The police had to decide if they wanted to pursue the case and she had asked me, this counselor, “Would you testify in court?” and I immediately said, “No.” Ultimately, the police called me back and they say, “We’re not going to pursue the case because you won’t testify.”
As I would come to learn what Kurt had done, as soon as he and I had had the sexual encounter, he hit the ground running and told as many people as he possibly could to ensure that he would get fired immediately, which is what happened. Kurt had planned the entire enterprise from the start. He had recruited me to use as a pawn so that he would have a sexual encounter with me, which would get him fired for the organization so that he could go and get unemployment. And then he also had planned if they challenged his unemployment, that he would say he was wrongfully terminated because it was not in his job description to handle volunteers.

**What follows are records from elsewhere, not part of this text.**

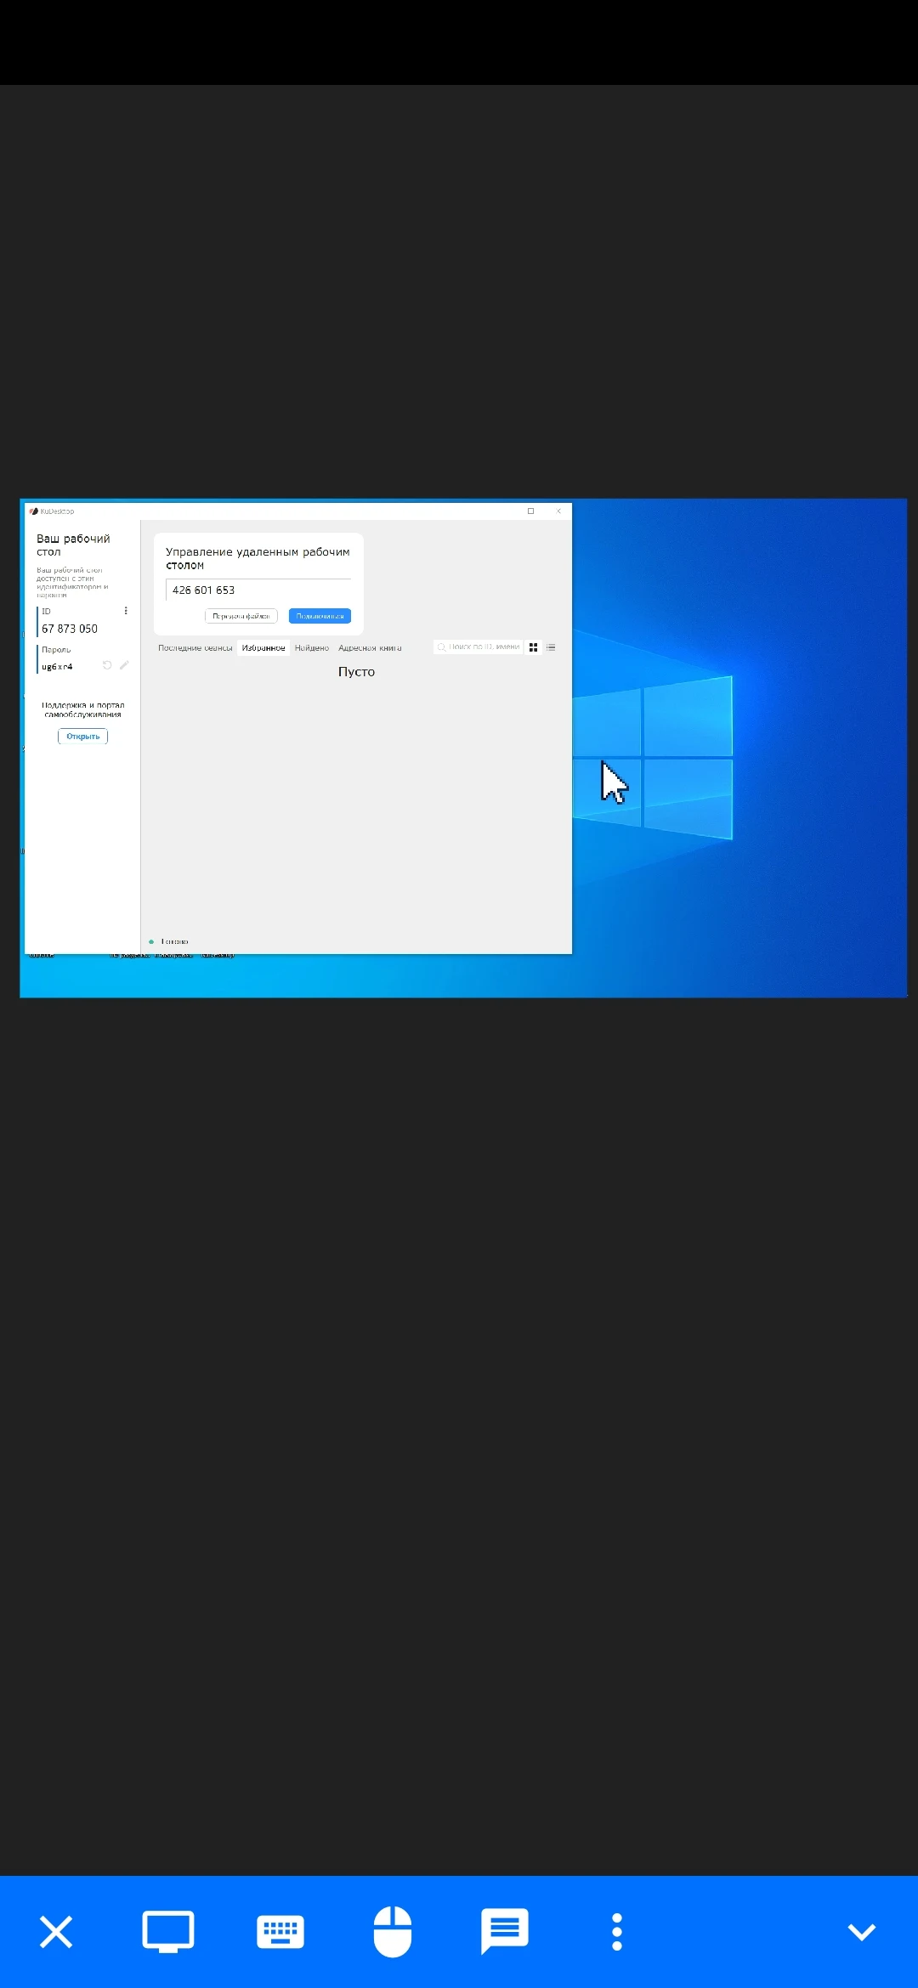Open the Адресная книга tab
The image size is (918, 1988).
[370, 648]
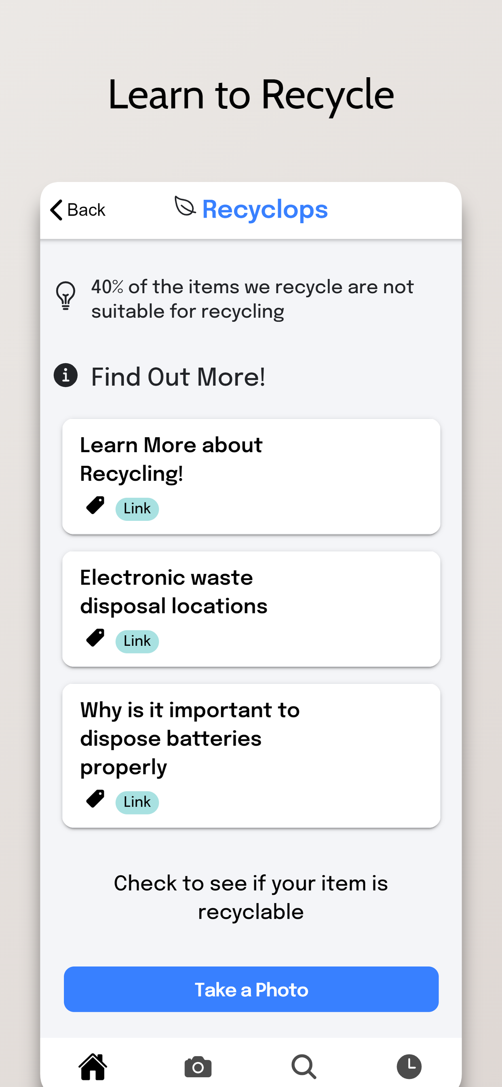Tap tag icon on Electronic waste card

pos(95,638)
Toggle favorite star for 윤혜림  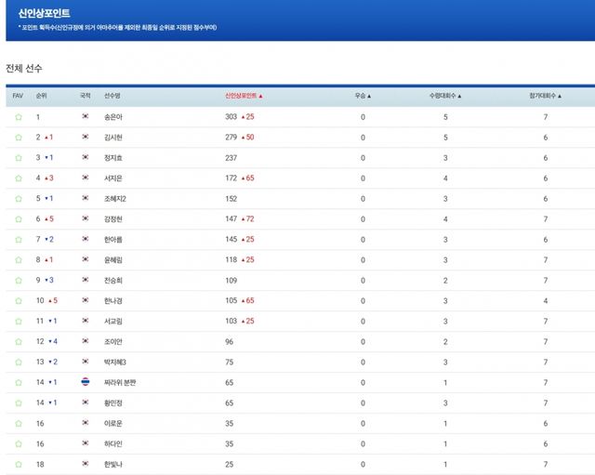tap(18, 260)
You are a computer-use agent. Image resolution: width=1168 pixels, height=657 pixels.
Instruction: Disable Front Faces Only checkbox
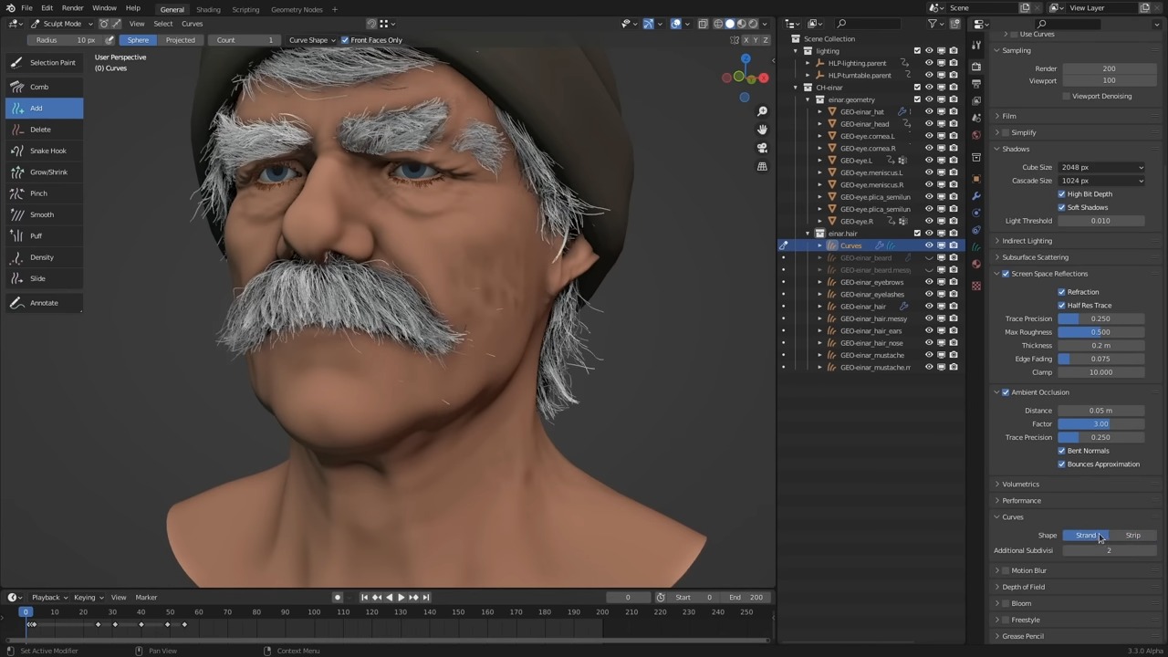tap(345, 40)
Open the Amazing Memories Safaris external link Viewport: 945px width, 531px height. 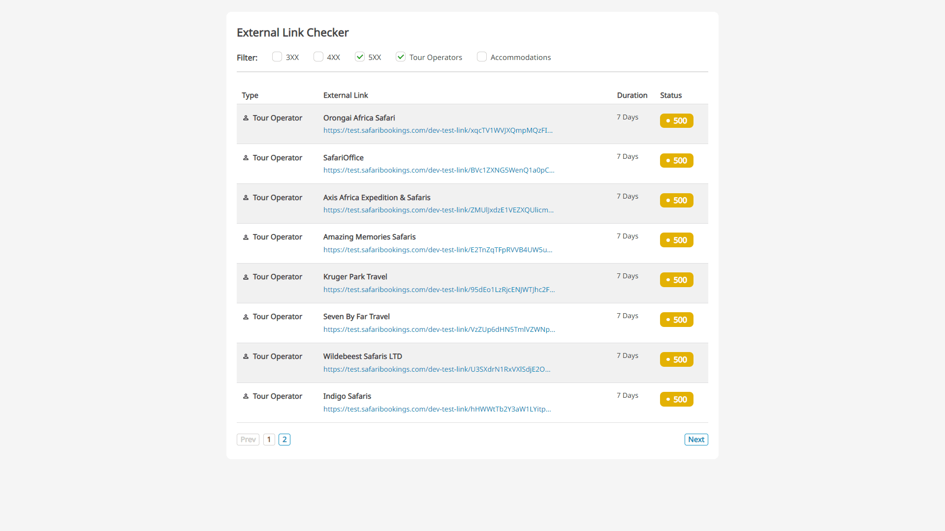click(437, 250)
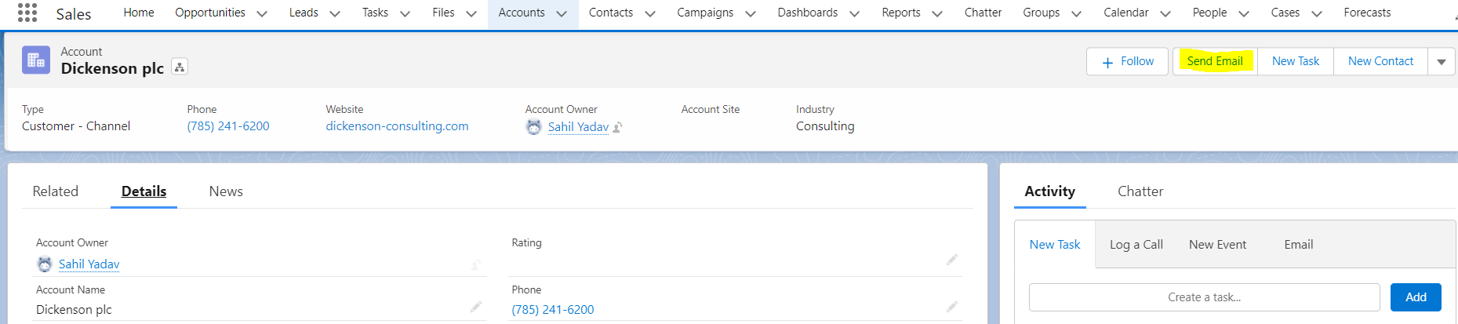Image resolution: width=1458 pixels, height=324 pixels.
Task: Click the account hierarchy icon beside Dickenson plc
Action: click(180, 67)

I also found out that he had AIDS – and he didn’t do anything with me that would have put me at the risk of transmission of HIV – but, putting that aside, what I would understand from other people was that he believed that he would probably die within the next year or so. And the reason he wanted unemployment was he wanted to go to Paris before he died. So essentially he had used me as a scheme to defraud the government to give him the money to go on this swan song vacation. Surprise, surprise, that was when the combination antiretroviral cocktails came on the market that year and he would proceed to go on living for many years. He ultimately died, I believe, in early 2009 of rectal cancer. Ultimately, he did get unemployment. They did not challenge and so all of that kind of settled out.

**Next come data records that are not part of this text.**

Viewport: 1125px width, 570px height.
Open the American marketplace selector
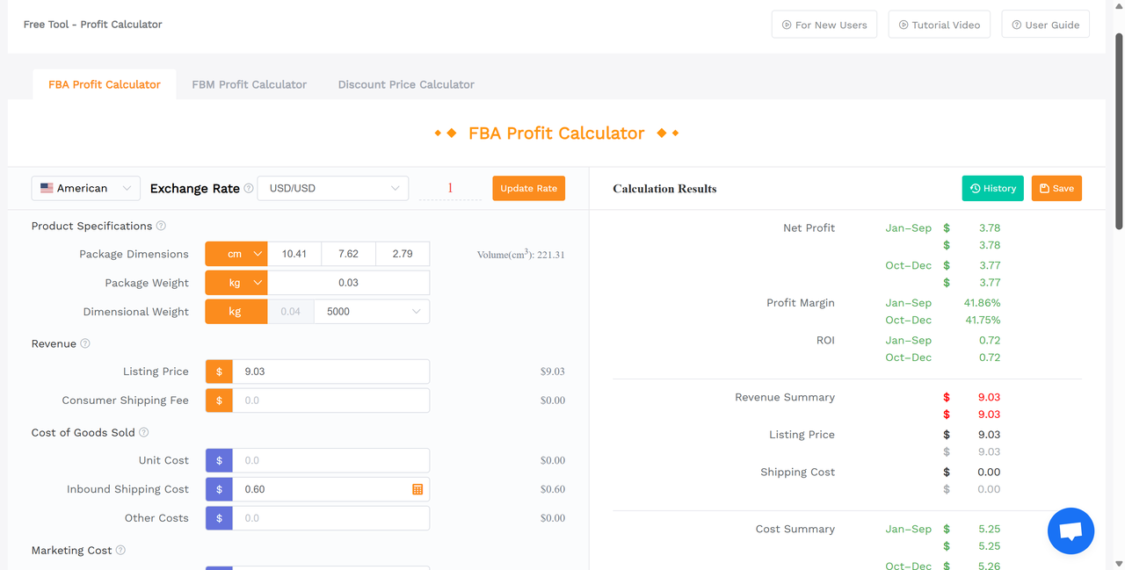pos(85,188)
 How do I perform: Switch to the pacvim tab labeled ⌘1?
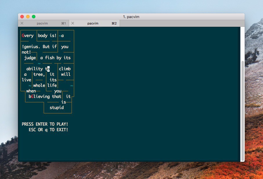pos(42,23)

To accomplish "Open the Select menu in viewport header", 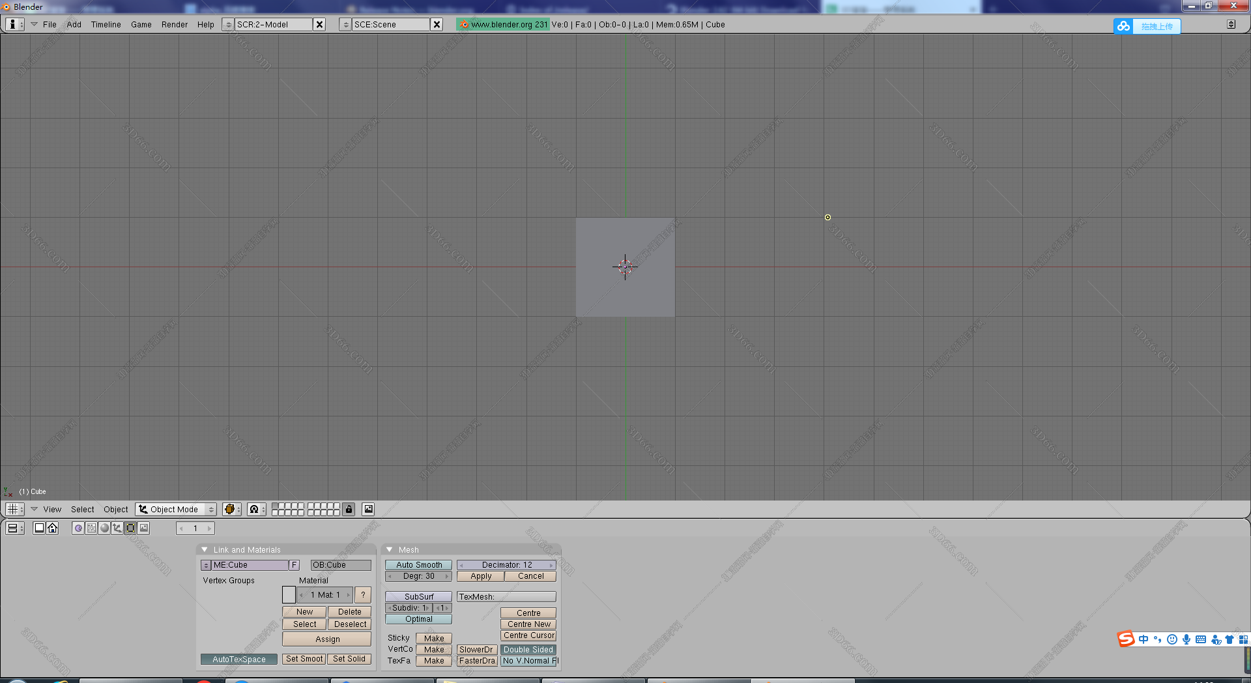I will point(82,509).
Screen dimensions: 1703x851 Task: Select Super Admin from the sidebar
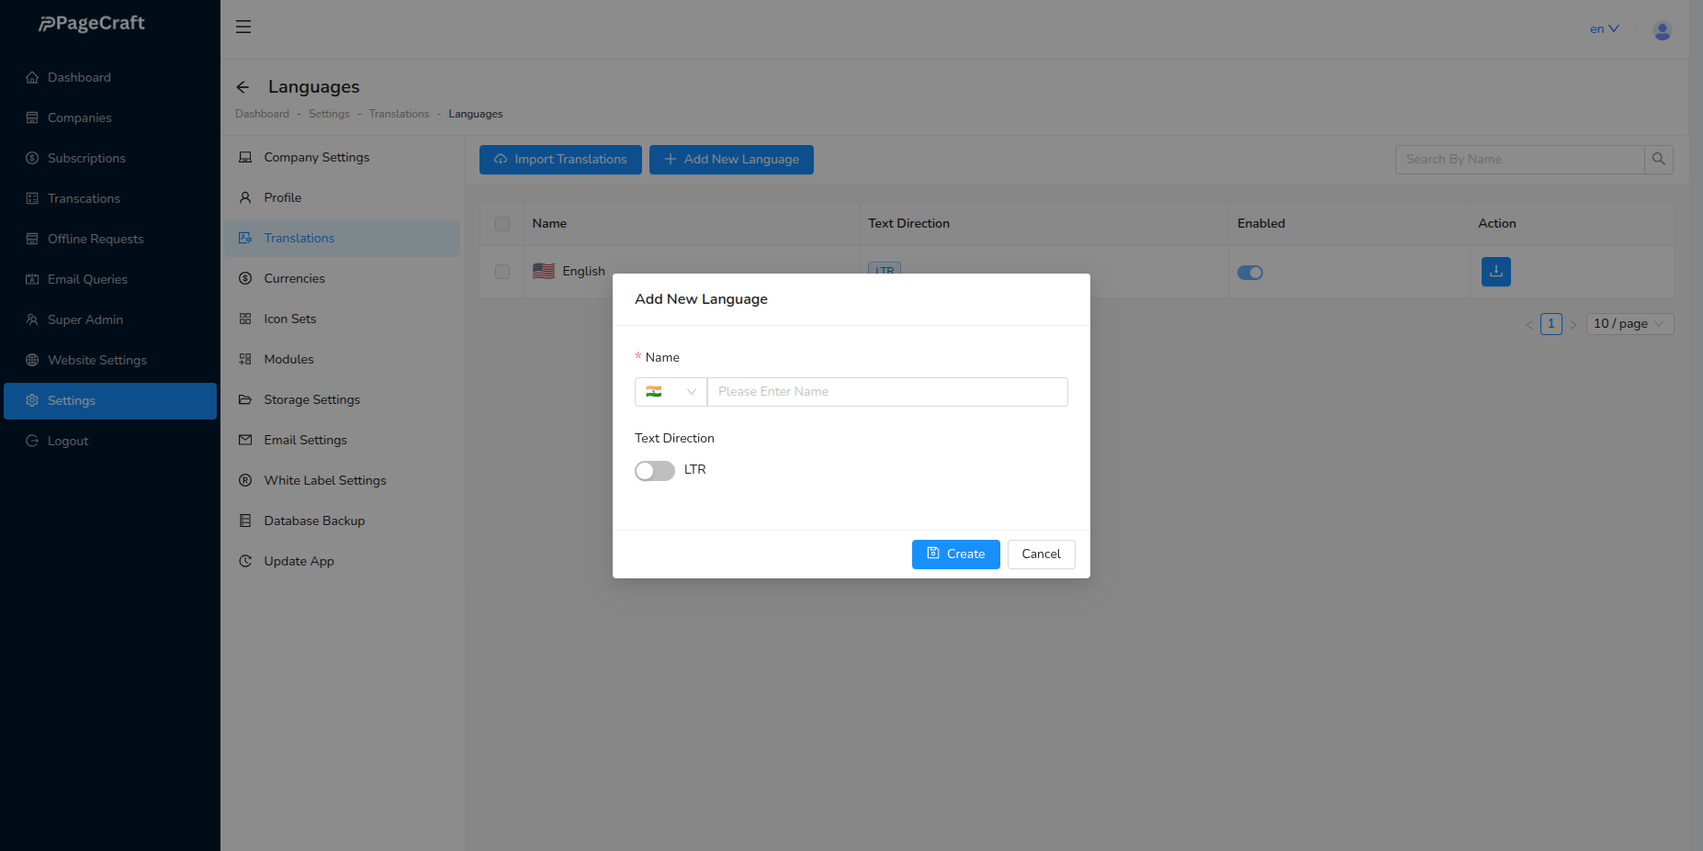click(85, 319)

The guilt that I had that I essentially saw myself as this ticking time bomb that walked in the organization and set up this huge explosion for everyone to deal with – that kind of guilt in this sort of feeling of being a harlot and having a scarlet “A” and walking around Seattle, having people know the story and worrying that they were going to tell my parents, that anxiety was so damaging to me.

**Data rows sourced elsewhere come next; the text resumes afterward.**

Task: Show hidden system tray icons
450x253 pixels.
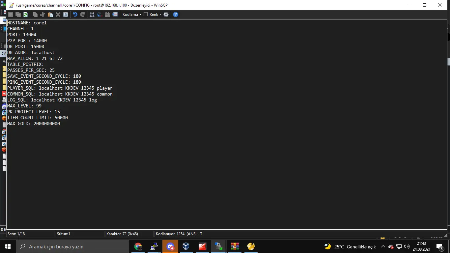Action: tap(383, 246)
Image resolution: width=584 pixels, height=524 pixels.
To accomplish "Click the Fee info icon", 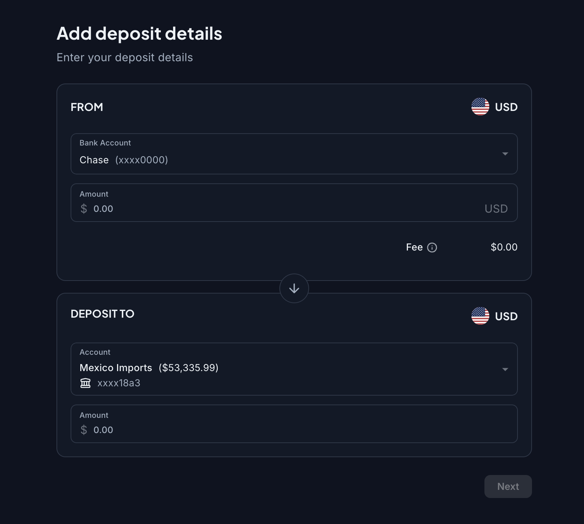I will click(432, 248).
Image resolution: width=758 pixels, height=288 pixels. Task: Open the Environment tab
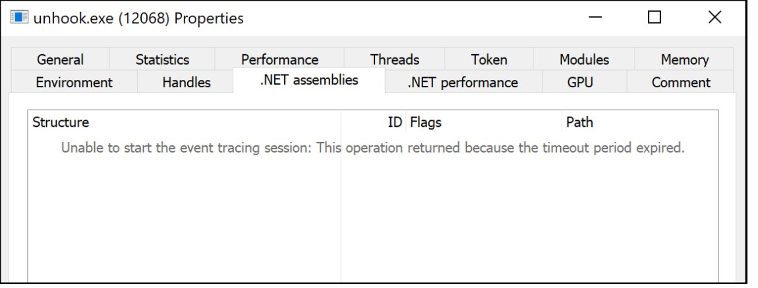coord(74,82)

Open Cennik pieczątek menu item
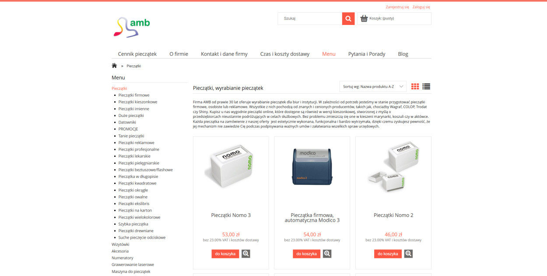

Years later, I was with a therapist around the time I turned 30. He was listening to me for a long while and after being with him for some months, he kind of dropped the bomb on me. He said, “You know, you were abused as a teenager and I think this is been affecting your life in the following ways…” I hadn’t, to that point, really been able to knowledge the word “abuse” because I still felt that I had so much stake in what had happened and that my free will had led me into the sexual counter with Kurt. Of course it wasn’t my fault, as I would come to learn.
For me, you know, coming out of this experience of having been molested as a child, as a teenager, it’s hard for me to ever know how my life might have been different without it. I do take great comfort in telling people this story, frankly as often as I can, to keep making it more casual for myself because it’s just a long endless process of undoing the law of silence that was erected around me after what went on between Kurt and me.
I think for me, and what I might say as a source of wisdom for other people, is working with yourself to be able to define what happened in your own terms, and to try to own that narrative for yourself. It doesn’t mean you have to tell anyone, and you can work through it by writing in your journal or working with a therapist or whatever it is. It’s important to be able to define for yourself, in your own terms, what happened to you.